Can Bullies To Change?
I remember when I was a five year old I witnessed my first instance on bullying. A kid in our kindergarten class had brought a silver dollar to school and was showing it off. Another boy who was known for emotional outbursts and hitting other kids ran up and grabbed the silver dollar away. He then pushed the kid that had brought the silver dollar to school and started walking away leaving the boy on the ground crying. Back in then (I say that like I'm so old) teachers actually did something about bullying without having their hands tied by risking lawsuits, etc. After telling the teacher she got the silver dollar back from the bully and made him sit in the corner. Things were simple at that age.
I recall as I reached my early teens still in public school. A boy, we'll call him Park, used to ridicule me and another boy who didn't want to take showers after gym. Keeping in mind I was just reaching puberty and the boys shower room was just one large room with no dividers in which everyone went in to take a shower at once. Park would call us gay and just about everything else under the sun because we didn't shower with them after gym. Of course that made little sense. If we were gay I'm sure getting into a shower with a large group of naked boys wouldn't have bothered us. At the time I found it rather gross for us all to be showering together.
Park would change though as time went on. I think as we finished our last year of elementary school he experienced a personal tragedy in his life and it forced him to grow up. Less than two years later we were in high school and playing volley ball, another teen, we'll call him Liot, was angry because he was losing. He threw the volleyball and hit me square in the face. Park who was in the same class I was ran up to Liot and began yelling at him for what he did. Telling him to apologize to me. Liot didn't but at the time I was incredibly surprised by Park. He had grown up and was no longer a bully.
The same thing would eventually happen to Liot a few years later. By that time we were in our late teens and our last year of high school. He had mellowed and we even had an occasional conversation. He would ask me how I was doing, we discuss what we were going to do after graduation. It seemed he had grown up as well.
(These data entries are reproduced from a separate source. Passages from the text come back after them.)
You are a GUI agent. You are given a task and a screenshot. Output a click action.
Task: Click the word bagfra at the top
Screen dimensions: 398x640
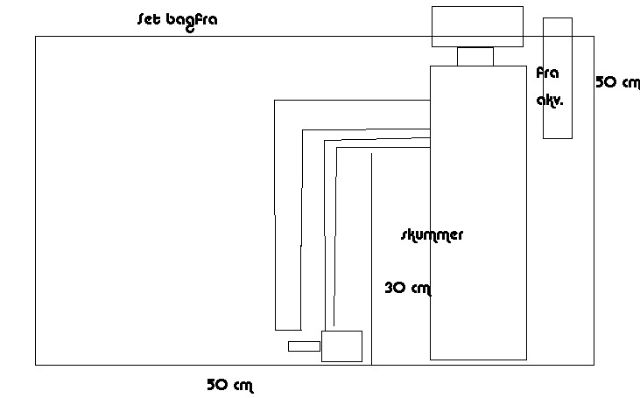(191, 20)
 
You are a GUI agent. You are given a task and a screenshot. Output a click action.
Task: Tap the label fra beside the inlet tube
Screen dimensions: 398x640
(547, 73)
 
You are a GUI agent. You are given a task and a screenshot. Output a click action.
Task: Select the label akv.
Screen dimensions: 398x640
(550, 100)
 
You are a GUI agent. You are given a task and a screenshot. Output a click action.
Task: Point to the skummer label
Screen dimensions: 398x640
(432, 234)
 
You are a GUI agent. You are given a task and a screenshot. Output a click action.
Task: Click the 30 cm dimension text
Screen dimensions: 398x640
(408, 287)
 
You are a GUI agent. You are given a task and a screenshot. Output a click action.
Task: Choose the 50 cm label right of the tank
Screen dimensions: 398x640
(617, 82)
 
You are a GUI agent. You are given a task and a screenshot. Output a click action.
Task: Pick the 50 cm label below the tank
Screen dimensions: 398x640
(229, 384)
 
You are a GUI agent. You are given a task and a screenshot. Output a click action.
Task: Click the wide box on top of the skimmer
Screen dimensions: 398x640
(477, 26)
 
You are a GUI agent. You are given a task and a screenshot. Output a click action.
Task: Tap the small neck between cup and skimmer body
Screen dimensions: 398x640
(475, 56)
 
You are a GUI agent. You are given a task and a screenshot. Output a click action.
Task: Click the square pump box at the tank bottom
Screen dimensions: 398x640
(341, 346)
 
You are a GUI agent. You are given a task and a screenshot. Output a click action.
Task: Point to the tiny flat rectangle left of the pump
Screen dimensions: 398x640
(304, 346)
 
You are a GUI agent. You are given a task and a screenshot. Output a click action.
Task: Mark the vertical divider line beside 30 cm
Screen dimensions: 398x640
(372, 262)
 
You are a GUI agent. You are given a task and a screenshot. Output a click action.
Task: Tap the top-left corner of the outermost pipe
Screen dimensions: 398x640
(275, 100)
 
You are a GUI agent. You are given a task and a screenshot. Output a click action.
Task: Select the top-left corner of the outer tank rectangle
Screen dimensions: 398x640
(36, 37)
Throughout life as I got older I have seen that people do change, especially from children, to teens, to adulthood. The message I am trying to get across is that teachers, parents even other peers should work toward helping bullies fit into their future roles as functioning members of society. It is better to rehabilitate a bully as a child than to simply punish them and forget it because it is much easier than trying to rehabilitate an adult criminal who hasn't had anyone try to put him on the right path his whole life.